*Job*:
Convert everything from the line containing "You are a computer-use agent. Image" down to the end of the records into a numbered list, leaving out any blank lines. Omit the pictures from your answer.

*Data extract*:
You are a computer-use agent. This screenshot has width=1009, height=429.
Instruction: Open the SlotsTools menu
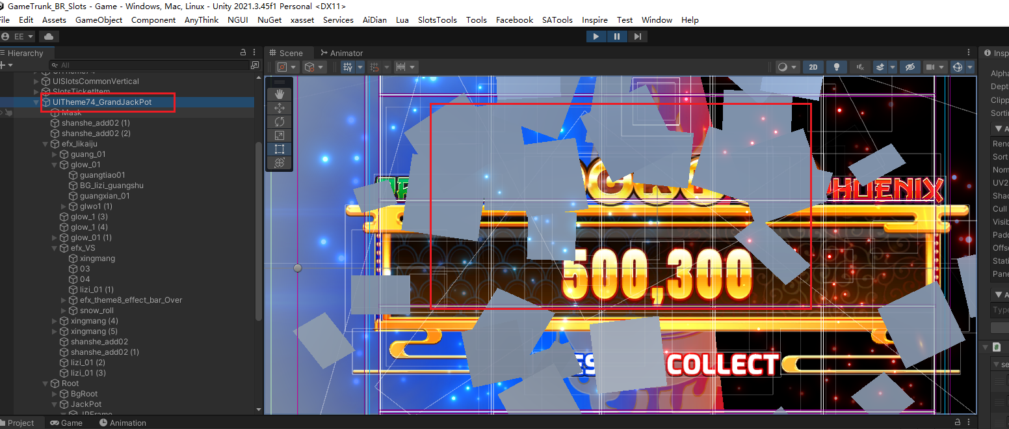(437, 20)
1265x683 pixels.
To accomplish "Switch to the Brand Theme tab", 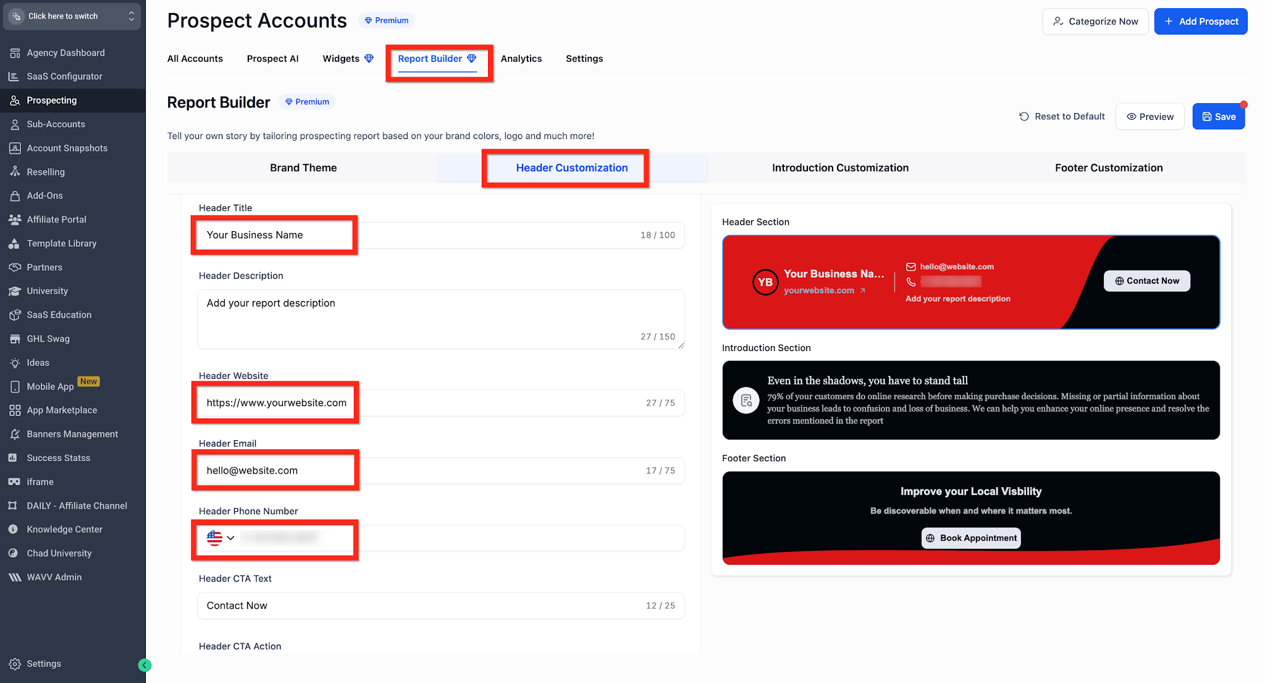I will pyautogui.click(x=303, y=168).
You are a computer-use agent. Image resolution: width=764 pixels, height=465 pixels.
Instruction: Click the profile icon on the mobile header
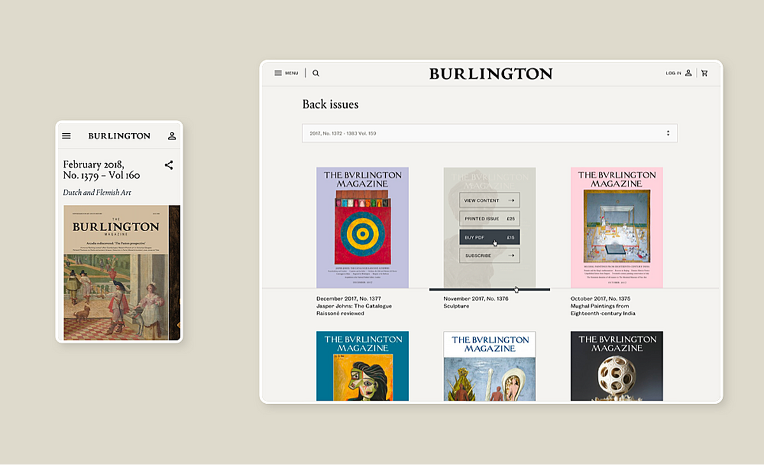(x=172, y=135)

*Exercise response*:
1. You are a computer-use agent. Image resolution: width=764 pixels, height=465 pixels.
2. Instruction: Click the profile icon on the mobile header
3. (x=172, y=135)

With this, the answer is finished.